P822 Genetic analysis of ulcerative colitis in Japanese individuals using population-specific SNP array

D. Okamoto1, Y. Kakuta1, N. Takeo1, R. Moroi1, M. Kuroha1, Y. Kanazawa1, S. Hisashi1, Y. Fuyuno2, J. Umeno2, A. Hirano2, T. Torisu2, M. Nakamura3, M. Esaki4, T. Matsumoto5, Y. Kinouchi1, A. Masamune1

1Tohoku University Graduate School of Medicine, Division of Gastroenterology, Sendai, Japan, 2Graduate School of Medical Sciences- Kyusyu University, Department of Medicine and Clinical Science, Fukuoka, Japan, 3National hospital organization NHO Nagasaki Medical Center, Clinical Research Center, Omura, Japan, 4Saga University, Department of Endoscopic Diagnostics and Therapeutics, Saga, Japan, 5Iwate Medical University, Division of Gastroenterology- Department of Internal Medicine- Faculty of Medicine, Morioka, Japan


Previous genome wide association studies (GWASs) have identified over 200 susceptibility loci for inflammatory bowel diseases (IBD), but studies in non-European population are limited. To clarify the genetic background of ulcerative colitis (UC) in the Japanese population, we conducted GWAS using a population specific SNP array (Japonica Array).

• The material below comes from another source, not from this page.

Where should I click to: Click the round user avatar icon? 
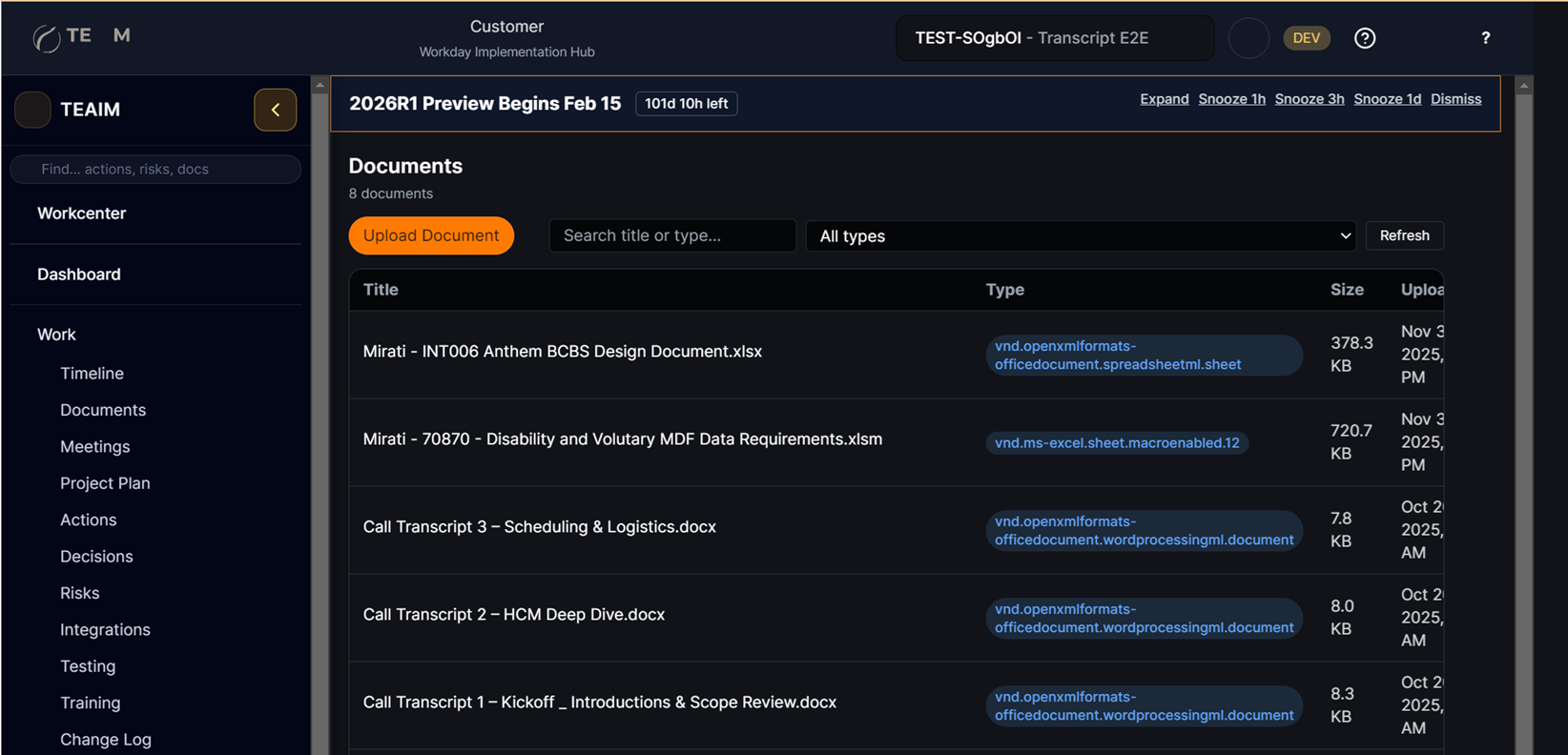click(x=1248, y=38)
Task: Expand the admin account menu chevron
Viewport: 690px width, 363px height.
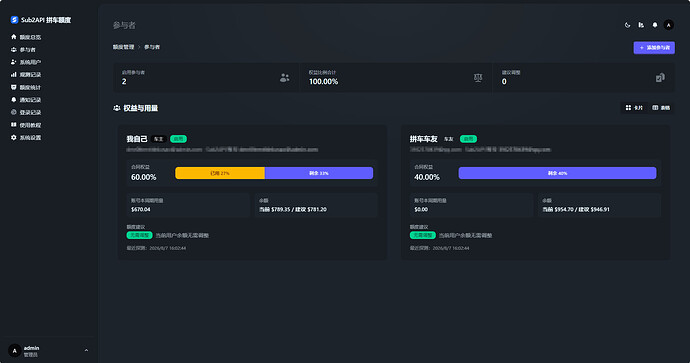Action: 86,351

Discovery GWAS included 624 UC patients and 2004 healthy controls (HC) and replication study included 1075 UC patients and 419 HCs. We performed GWAS using a Japonica Array and the subsequent imputation with a Japanese population reference panel (referred to as 2KJPN). After GWAS, significant and candidate loci were identified and the representative top SNPs of each region were analysed in replication study and combined analysis. The probability of colectomy between genotypes of rs117506082, the top hit SNP at HLA loci, was analysed using the Kaplan–Meier method.


In the GWAS, only the HLA loci showed genome wide significant association [rs117506082, p = 6.69E−28, OR=1.29, 95%CI=1.23–1.35]. 7 regions with nominal significance included 2 known loci: IL23R [rs76418789, p = 6.29E−7, OR=0.89, 95%CI=0.85–0.93], IRF8 [rs16940202, p = 1.03E−6, OR=1.07, 95%CI=1.04–1.10] and 5 novel loci: miR-622 [rs9560575, p = 8.23E−7, OR=1.06, 95%CI=1.04–1.09], 14q31 [rs117618617, p = 1.53E−6, OR=1.13, 95%CI=1.09–1.19], KAT6B [rs12260609, p = 1.81E−6, OR=1.06, 95%CI=1.04–1.09], PAX3-CCDC140-SGPP2 [rs7589797, p = 2.87E−6, OR=0.94, 95%CI=0.93–0.97], KCNA2 [rs118020656, p = 4.01E−6, OR=1.12, 95%CI=1.07–1.18]. Combined analysis revealed that the HLA loci [rs117506082, p = 1.10E−23, OR=3.43, 95%CI=2.99–3.83] and IL23R p.G149R [rs76418789, p = 9.03E−11, OR=0.51, 95%CI=0.42–0.63] had a genome wide significant association. The GG genotype of rs117506082 had a significantly lower probability for total colectomy compared with the GA+AA genotype (p = 1.72E−2).


IL23R p.G149R is a susceptibility locus for UC in Japanese individuals. The GG genotype of rs117506082 at HLA loci, a risk genotype for UC susceptibility, may predict a better clinical course.